- Operating loss is €10mln in H1 2010, down from a loss of €51mln H1 2009 – causes – lack of further deterioration on 2009 figures on the bank side and serious gains on the life insurance side.
- Operating profits on the life side are €92mln (up from €84mln in H1 2009)
- Bank operating loss of €131mln – equivalent to that in H1 2009. Its clear that 'healthy' IL&P is bleeding heavily on ptsb side.
- Ptsb is one of the largest mortgages lenders in the country, so their mortgages book should be – on average – performing above other banks. Here are some data: arrears > 90 days to the end of June 2010 in Irish residential mortgage book increased to 5.2% of the portfolio (H12009 figure was 3.9% so there was a significant jump). Non-performing mortgages are at 6.9% of the total loan book, up on 4.9% at the end of H2 2009. 32% of arrears cases are related to 100% mortgages – a predictable result as (a) 100% interest-only mortgages are of more recent vintage, hence written against younger families with higher probability of unemployment, and (b) these types of mortgages are more likely to involve purchases of buy-to-rent properties .
- Bad debt provisions are at €150mln compared with €189mln in H1 2009, highlighting the fact that more realistic provisioning earlier in cycle usually helps to underpin the book better than the AIB-style denials. Overall provisions balance is up €141mln to €618m.

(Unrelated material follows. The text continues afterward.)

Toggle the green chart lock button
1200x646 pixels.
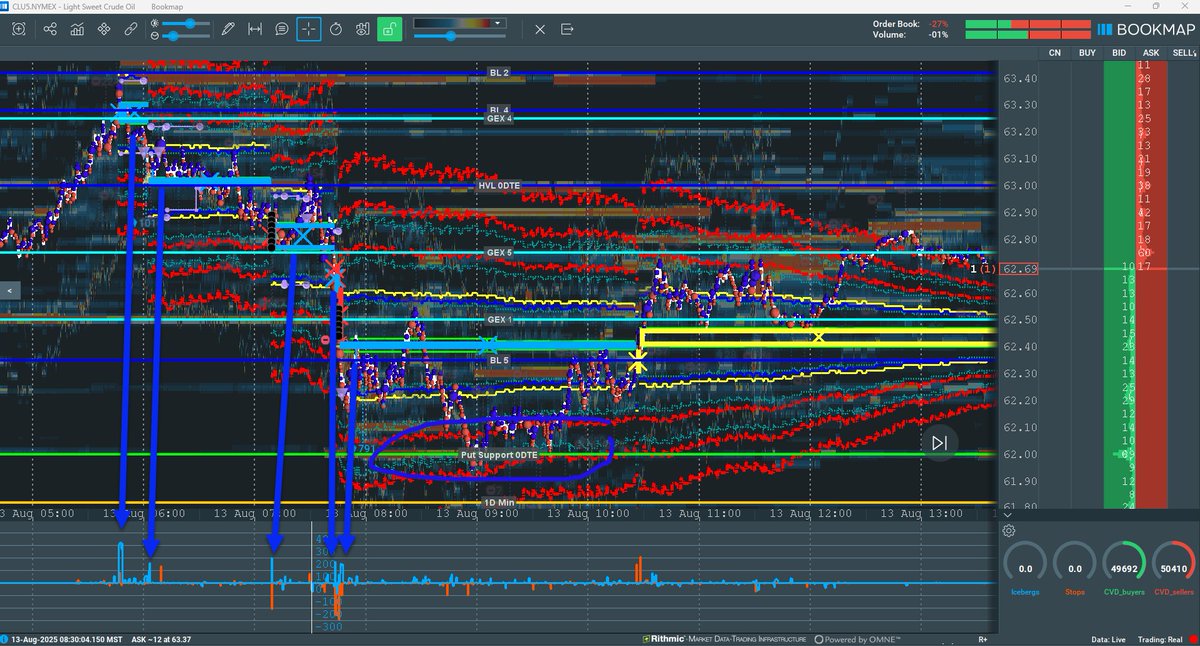click(x=392, y=30)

- Margins are down to 0.81% (2009 full year margin was a poor 0.83%) despite hikes in the mortgage rates.
- As IL&P needs to raise ca €1.3-1.8bn more in bonds (good luck to them trying), higher cost of borrowing is going to further depress margins. So expect even more mortgage rates hikes from IL&P in months ahead. The bank has currently a €8 billion reliance on the ECB, unchanged. Hefty for a minnow.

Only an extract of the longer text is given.